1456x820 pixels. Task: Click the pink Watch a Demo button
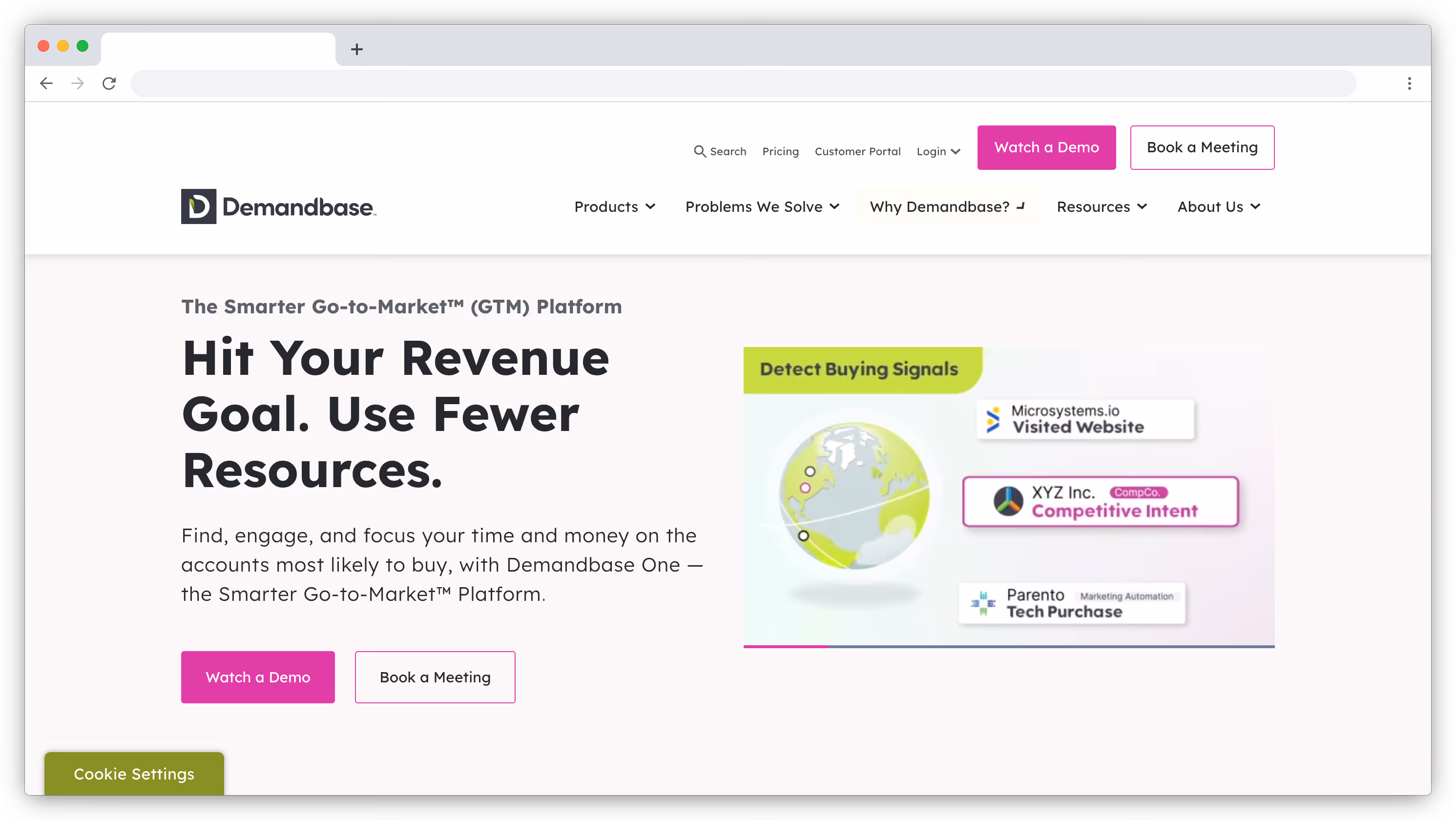[1046, 147]
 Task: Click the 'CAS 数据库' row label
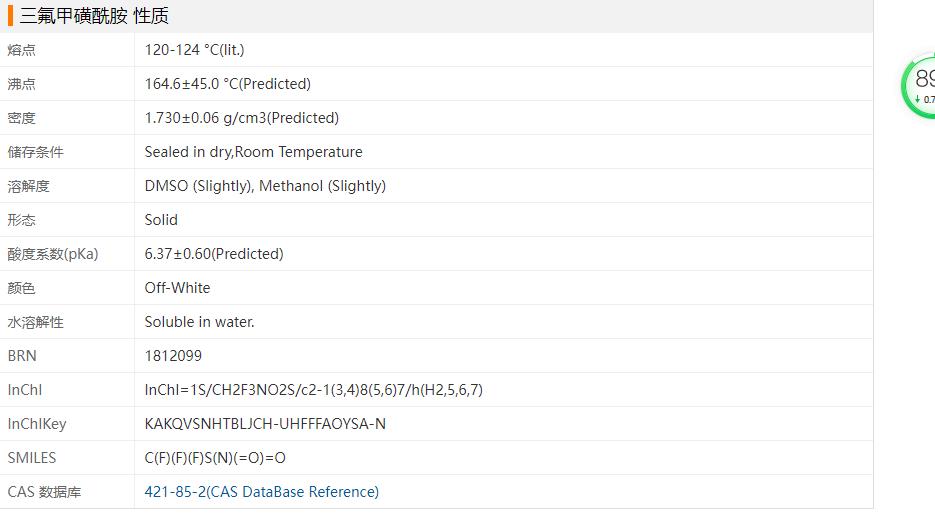pyautogui.click(x=44, y=492)
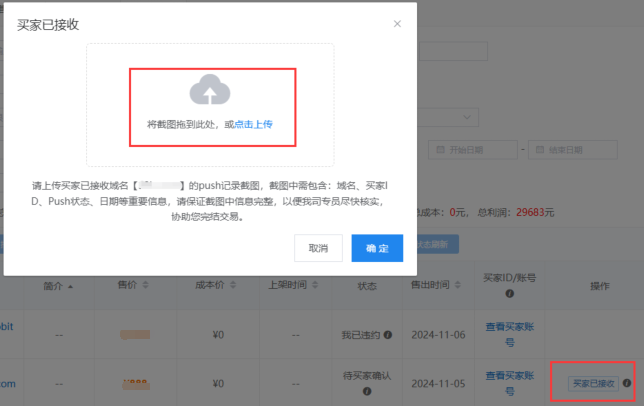Click the 点击上传 upload link

pos(253,125)
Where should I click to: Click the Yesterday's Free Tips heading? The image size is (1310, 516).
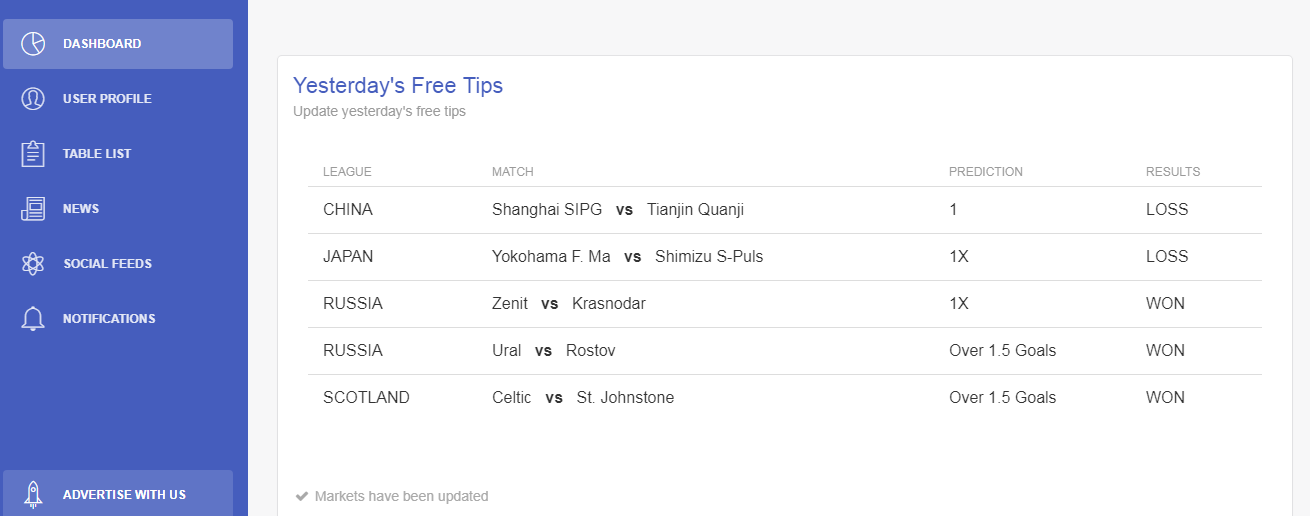(x=398, y=86)
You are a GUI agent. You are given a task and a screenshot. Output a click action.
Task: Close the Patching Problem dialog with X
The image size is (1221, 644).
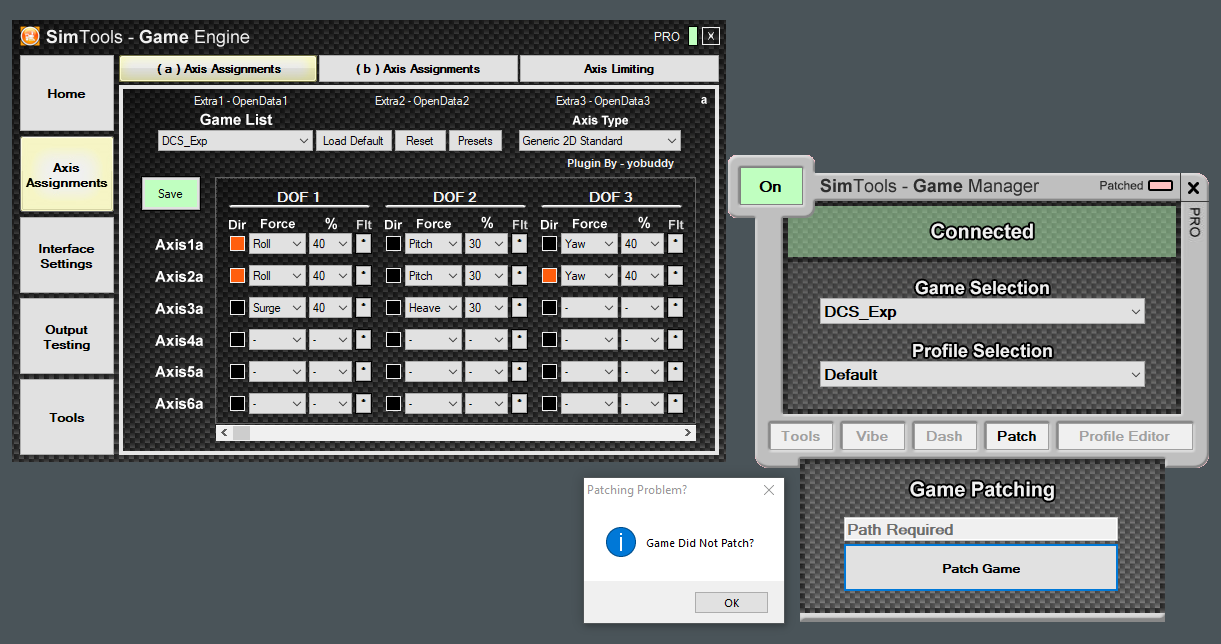coord(768,490)
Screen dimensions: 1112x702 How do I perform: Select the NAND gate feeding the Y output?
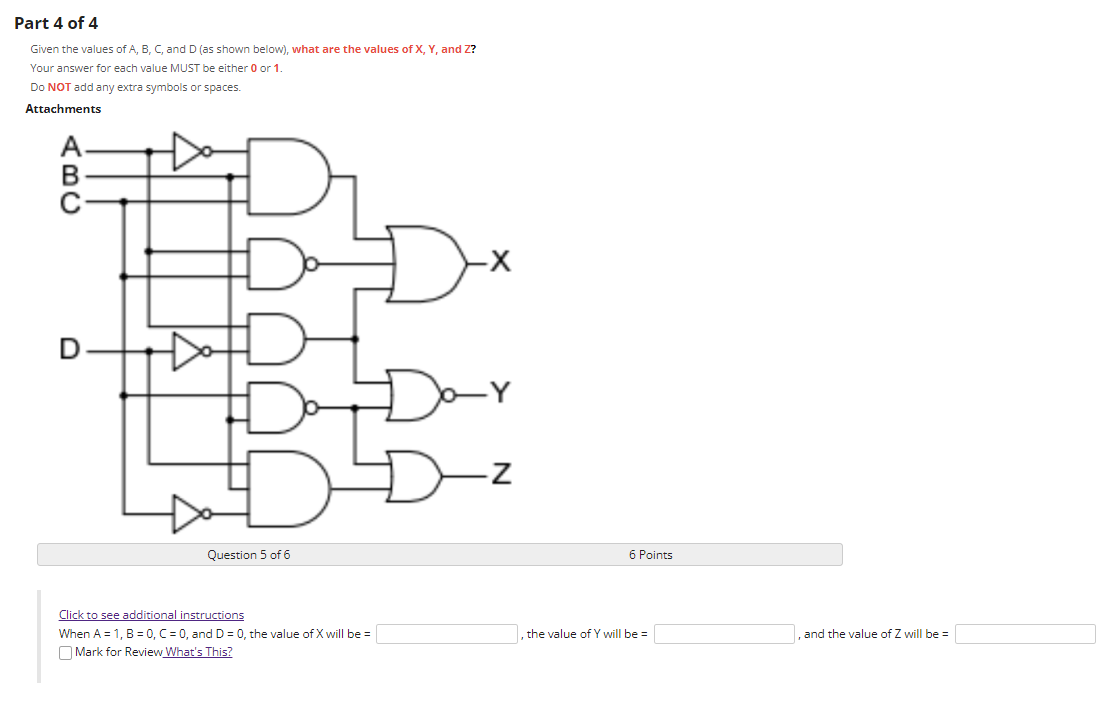click(272, 405)
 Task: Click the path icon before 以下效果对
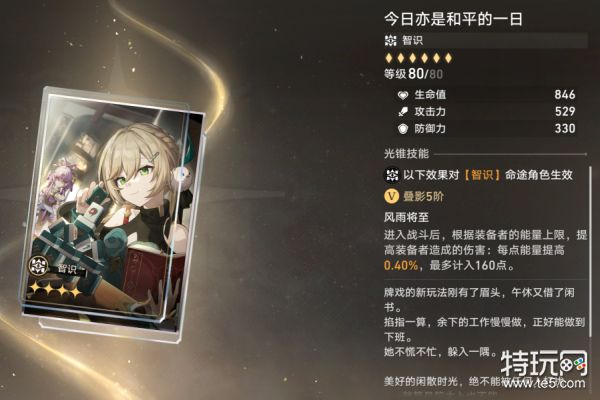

—————

■ **GOAL OF THE EXERCISE**
Copy out every line of the rows above word for word, leaving out the pictures.

■ **CORRECT OUTPUT**
1456x820 pixels. Task: Click the pink Watch a Demo button
[1046, 147]
 Task: Click the 'CAS 数据库' row label
pyautogui.click(x=44, y=492)
Click the 点击上传 upload link

pos(253,125)
Where should I click to: Click the Yesterday's Free Tips heading? The image size is (1310, 516).
(x=398, y=86)
You are a GUI agent. You are given a task and a screenshot. Output a click action.
Task: Close the Patching Problem dialog with X
The image size is (1221, 644).
coord(768,490)
Screen dimensions: 1112x702 How do I perform: Select the NAND gate feeding the Y output?
click(272, 405)
 Task: Click the path icon before 以下效果对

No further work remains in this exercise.